Image of Photo of John Cornwell

John Cornwell wins Wilbur Award 2019

John Cornwell, Fellow Commoner and Director of the Science and Human Dimension Project, has won the Wilbur Award 2019 in the magazine category for his Vanity Fair piece Pope Versus Pope.

Awarded annually by the New York based Religion Communicators Council, winners are selected from the top 15 national and metro magazines in the US and Canada which include secular coverage of religious affairs. Mr Cornwell's winning article was on the papacy, the Vatican, and the clerical abuse crisis, published in the December 2018 issue of Vanity Fair (New York) and syndicated globally.

Mr Cornwell is the founder of the Science and Human Dimension Project, which was recently awarded a Templeton grant for research and conferences on AI, and the Rustat Conferences, which are now part of the Intellectual Forum. For some years he was an affiliated research scholar in the Department of History and Philosophy of Science, with a special interest in neuroscience.
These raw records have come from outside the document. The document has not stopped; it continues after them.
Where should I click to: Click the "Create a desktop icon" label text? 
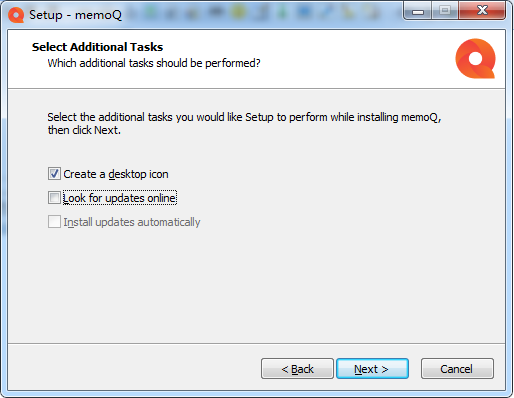116,174
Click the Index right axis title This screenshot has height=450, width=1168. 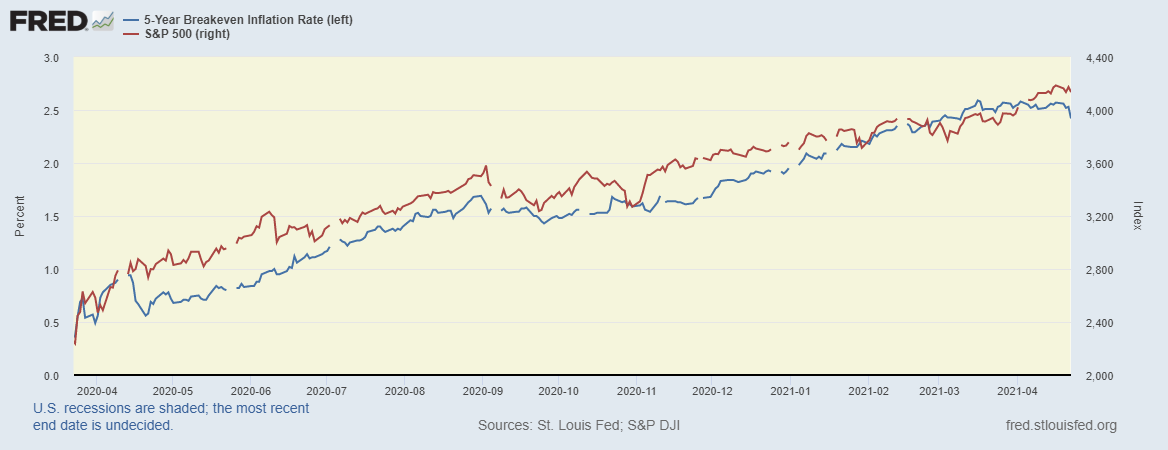click(x=1137, y=217)
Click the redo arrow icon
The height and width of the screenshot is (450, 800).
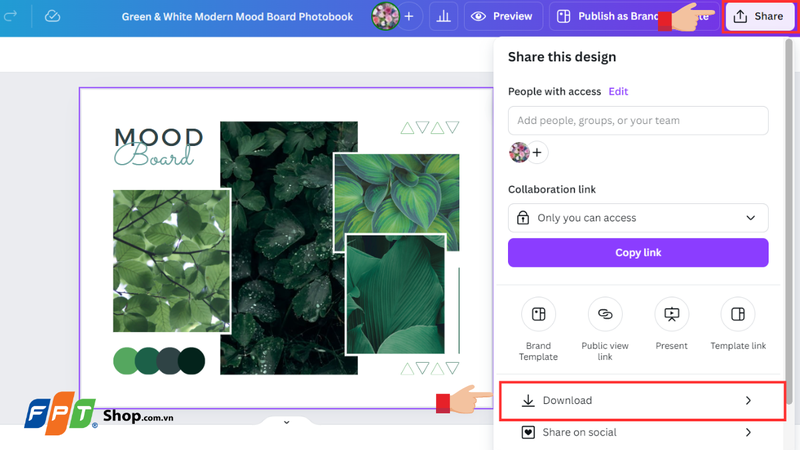10,16
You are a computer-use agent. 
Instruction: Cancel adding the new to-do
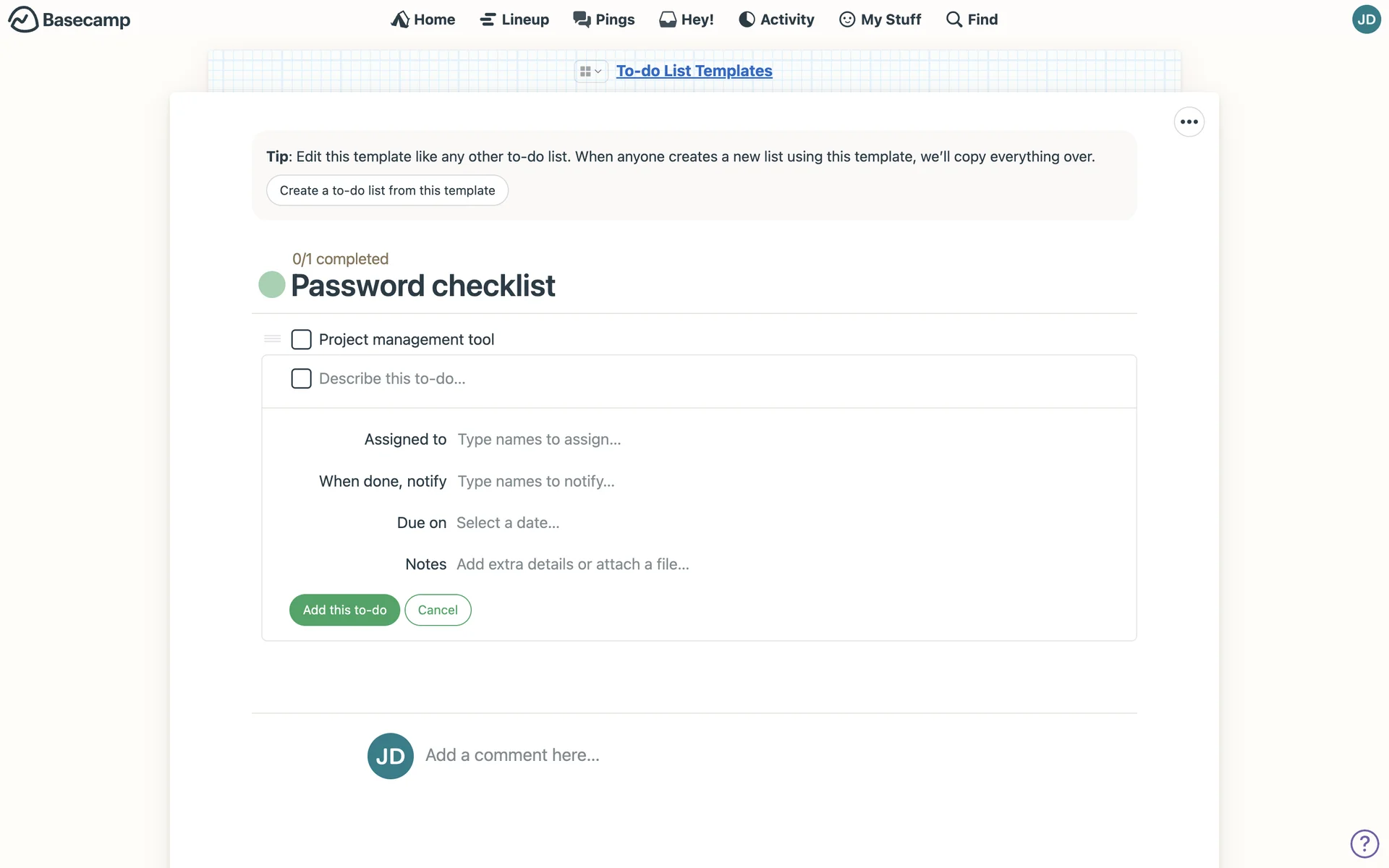(x=438, y=610)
Mr Cornwell has combined academic interests with journalism across a wide field of politics, science, and religion. In 2004 he won the Science and Medical Network Book of the Year Award for Hitler’s Scientists (Viking Penguin), which arose out of a four day Jesus College conference he convened, culminating with a performance of the play Copenhagen and a talk by its author Michael Frayn. Author of twenty books, he has written regularly for the New Statesman, The Sunday Times, Financial Times, TLS, and has broadcast on BBC’s Hardtalk, Moral Maze, and Beyond Belief. Before returning to Cambridge in 1990 he had worked in many journalistic roles for the Observer, including foreign correspondent in Latin America during the Argentine 'Dirty War', and editor of the foreign news service.

He is currently collaborating with a US production company on a documentary series on the 20th century papacy, and a book on Pope Francis. Mr Cornwell is always happy to talk with students about careers in the media.